Put every line of the records from the one containing "Where should I click to: Open" down to the end into a numbered list, leaving out any blank lines.

* Working data *
··········

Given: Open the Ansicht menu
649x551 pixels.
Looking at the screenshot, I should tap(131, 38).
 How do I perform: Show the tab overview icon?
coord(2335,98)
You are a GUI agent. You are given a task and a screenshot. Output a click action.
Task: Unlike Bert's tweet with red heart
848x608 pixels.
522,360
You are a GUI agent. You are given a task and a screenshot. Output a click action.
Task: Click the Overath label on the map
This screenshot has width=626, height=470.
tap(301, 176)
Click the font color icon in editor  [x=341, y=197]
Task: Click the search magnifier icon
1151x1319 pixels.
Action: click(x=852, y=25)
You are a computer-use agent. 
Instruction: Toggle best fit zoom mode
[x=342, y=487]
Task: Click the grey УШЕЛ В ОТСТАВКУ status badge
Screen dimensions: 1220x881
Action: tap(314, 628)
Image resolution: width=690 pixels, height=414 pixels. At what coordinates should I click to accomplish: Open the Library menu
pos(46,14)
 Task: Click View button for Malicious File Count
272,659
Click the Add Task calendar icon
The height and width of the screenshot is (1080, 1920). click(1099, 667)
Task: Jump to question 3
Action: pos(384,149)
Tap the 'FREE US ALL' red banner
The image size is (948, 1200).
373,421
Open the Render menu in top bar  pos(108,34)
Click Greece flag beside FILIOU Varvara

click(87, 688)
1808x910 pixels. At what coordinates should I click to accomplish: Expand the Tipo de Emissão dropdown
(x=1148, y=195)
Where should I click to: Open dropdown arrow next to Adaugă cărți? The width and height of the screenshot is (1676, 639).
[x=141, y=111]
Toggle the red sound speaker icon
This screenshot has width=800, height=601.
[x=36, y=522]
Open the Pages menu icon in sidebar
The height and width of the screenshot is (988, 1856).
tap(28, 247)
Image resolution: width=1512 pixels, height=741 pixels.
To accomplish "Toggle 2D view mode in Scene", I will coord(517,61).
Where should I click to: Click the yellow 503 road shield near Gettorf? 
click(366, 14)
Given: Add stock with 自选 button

··········

* Output for this exercise *
1. Where should I click to: Open dropdown arrow next to Adaugă cărți? The width and height of the screenshot is (1676, 639).
2. [x=141, y=111]
3. Toggle the red sound speaker icon
4. This screenshot has width=800, height=601.
5. [x=36, y=522]
6. Open the Pages menu icon in sidebar
7. The height and width of the screenshot is (988, 1856).
8. tap(28, 247)
9. Image resolution: width=1512 pixels, height=741 pixels.
10. To accomplish "Toggle 2D view mode in Scene", I will coord(517,61).
11. Where should I click to: Click the yellow 503 road shield near Gettorf? 
12. click(366, 14)
13. Given: Add stock with 自选 button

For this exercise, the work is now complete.